YOUR INSTRUCTIONS
Reproduce each of the following records word for word.

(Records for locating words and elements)
* * * * * * *
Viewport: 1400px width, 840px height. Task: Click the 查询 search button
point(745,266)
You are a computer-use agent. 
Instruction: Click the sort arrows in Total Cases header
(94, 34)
* * * * * * *
RESULT FOR THIS EXERCISE
Viewport: 1400px width, 840px height. Task: Click the 查询 search button
point(745,266)
You are a computer-use agent. 
Instruction: Click the sort arrows in Total Cases header
(94, 34)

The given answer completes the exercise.